Today I have seen a number of observations about things pushing in Vice President Kamala Harris’s favor. Those observations are coming from pundits of varying ideologies and political parties. In one of them I think that Ginny Harris, writing at The Nation, has made a very interesting point:

These days, everything Kamala Harris does turns into a meme: her call to ask Tim Walz to join her ticket, an exasperated look at her husband, a past conversation with Mindy Kaling. While the best memes originate with quick-to-the-news and quick-witted Internet users, they wouldn’t stick the way they are if it weren’t for the candidates embracing them. The day Biden dropped out of the election and endorsed Harris, Charli XCX posted “Kamala IS brat” on X, formerly Twitter.

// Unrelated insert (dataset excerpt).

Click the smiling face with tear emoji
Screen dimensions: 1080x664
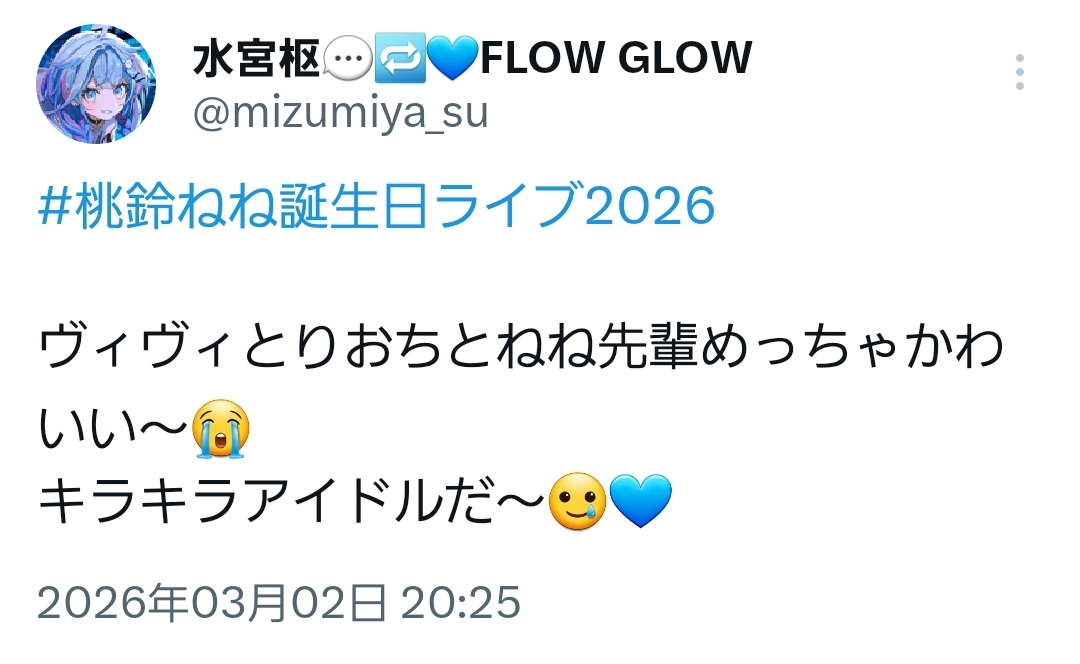click(x=577, y=501)
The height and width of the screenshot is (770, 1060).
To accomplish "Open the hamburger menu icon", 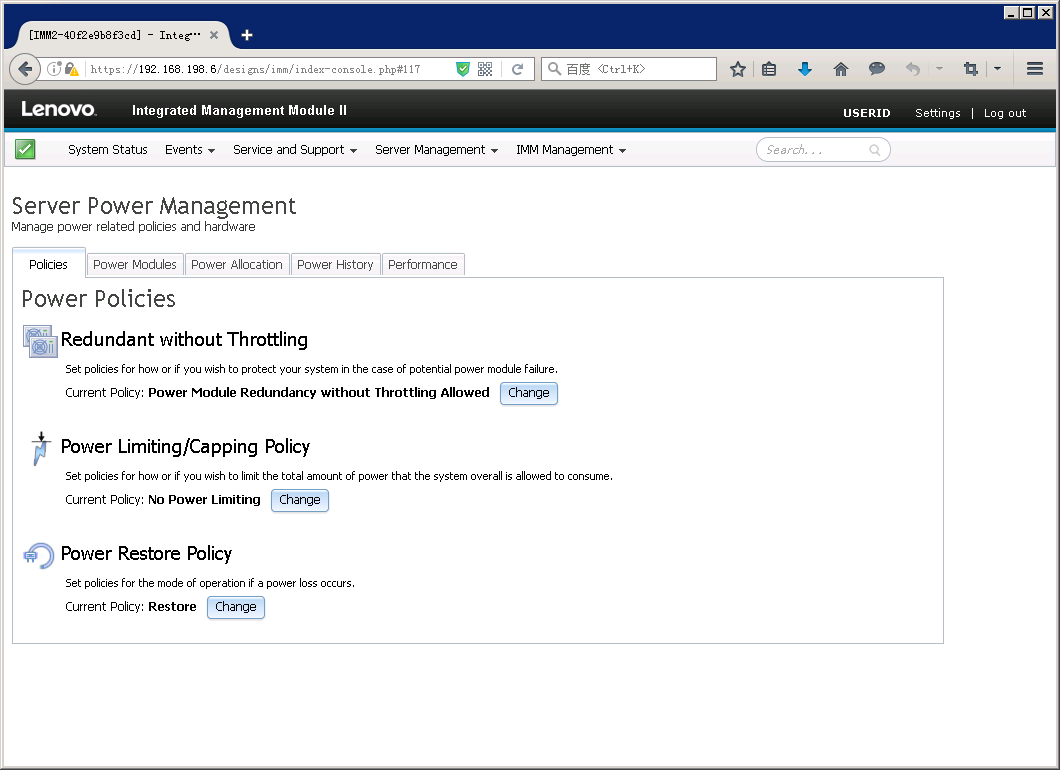I will [1034, 69].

The tweet didn’t just go viral—Harris’s team capitalized on the cultural touchpoint. The official KamalaHQ X account used the “BRAT” font in its cover photo and changed its description to “providing context” in an explicit reference to the “coconut tree” meme. Harris’s willingness to embrace memes suggests that she is perhaps as devoted to Gen Z voters as she claims she is. We choose politicians based not only on who we like but also on who we think likes us, so Harris is wise to show admiration for the youth, who in past elections have turned out at varying rates: in 1996, only 39.6 percent of voters aged 18–29 voted, but that figure was 55 percent in 2020. The broad range suggests there’s an opportunity: Young people could turn out, but it’s by no means guaranteed that they will. And while I’m impressed with the Harris campaign, I also recognize that lightheartedness is her only option. As a Black woman, she doesn’t have the luxury of displaying extreme public anger unless she wants to get tagged with racist, sexist labels like “Angry Black Woman” or “shrill.” But luckily, she has a warm laugh, a talent for striking the right tone at her rallies, and a skilled social media team.

While political campaigns are nearly always superficial to date the 2024 campaigns have seemed more facile to me than usual. I’ve posted on it in the past. The 2024 campaign may, indeed, be the “meme election”.